WORK INSTRUCTION:
Pick out every line in the data below that holds "agent".

PROVIDED DATA:
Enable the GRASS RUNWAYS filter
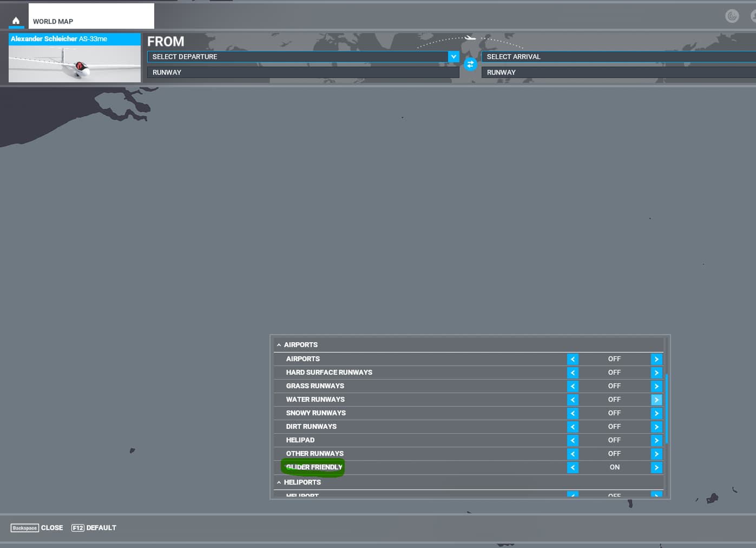Viewport: 756px width, 548px height. 656,386
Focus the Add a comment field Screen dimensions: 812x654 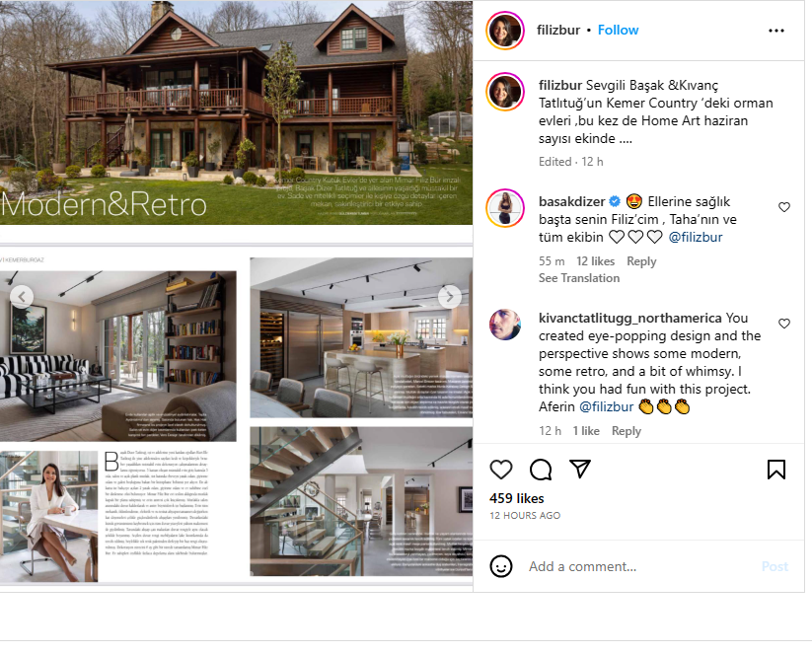640,566
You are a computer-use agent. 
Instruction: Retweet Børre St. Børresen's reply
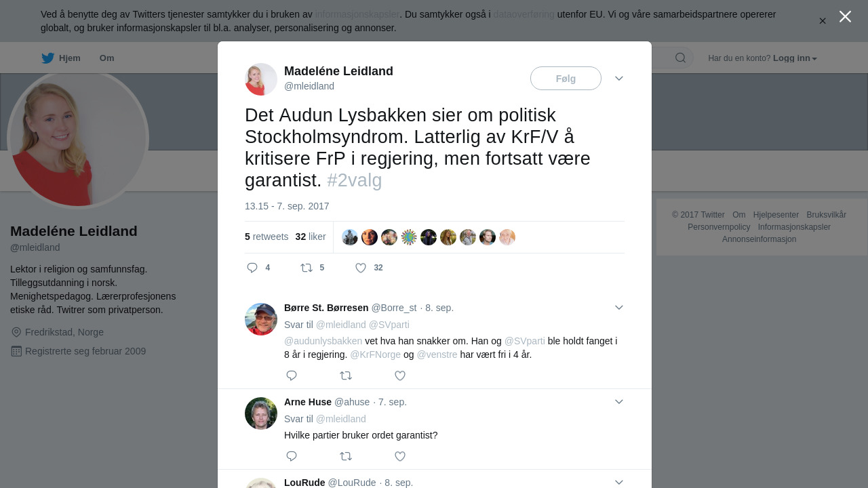(346, 375)
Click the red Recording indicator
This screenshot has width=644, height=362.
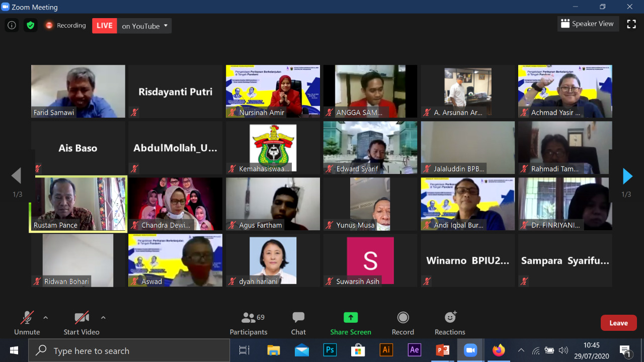pyautogui.click(x=65, y=25)
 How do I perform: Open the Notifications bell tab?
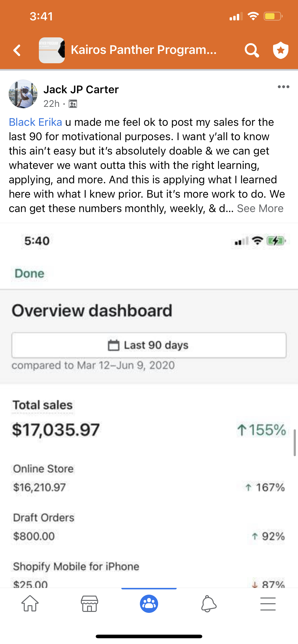click(x=209, y=604)
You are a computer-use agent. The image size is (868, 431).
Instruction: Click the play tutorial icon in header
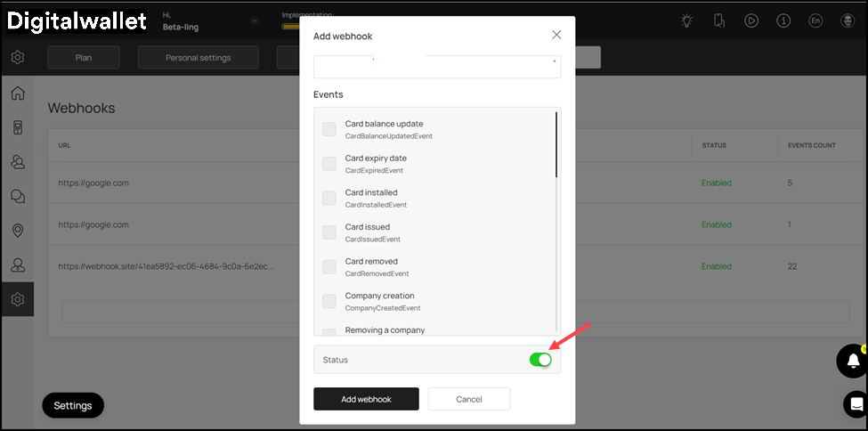point(751,20)
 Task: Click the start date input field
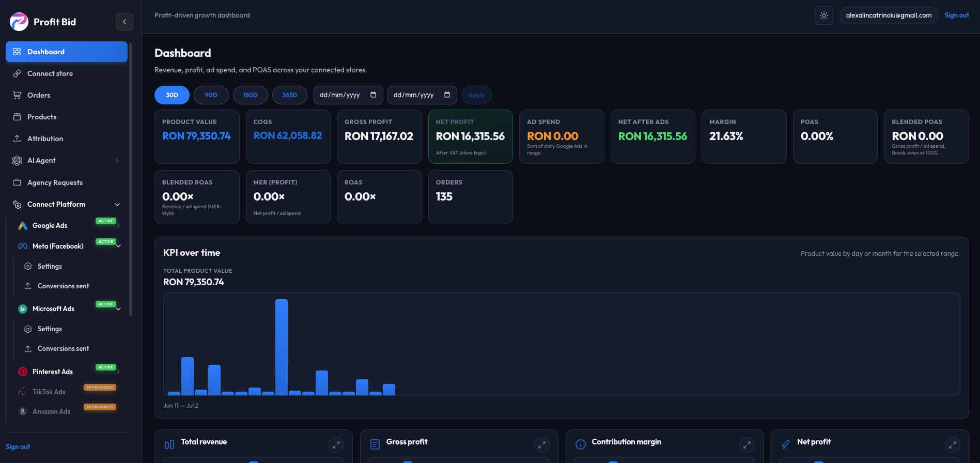pos(348,95)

COMPLETED TASK:
You are a computer-use agent. 
You are a computer-use agent. The image size is (868, 431).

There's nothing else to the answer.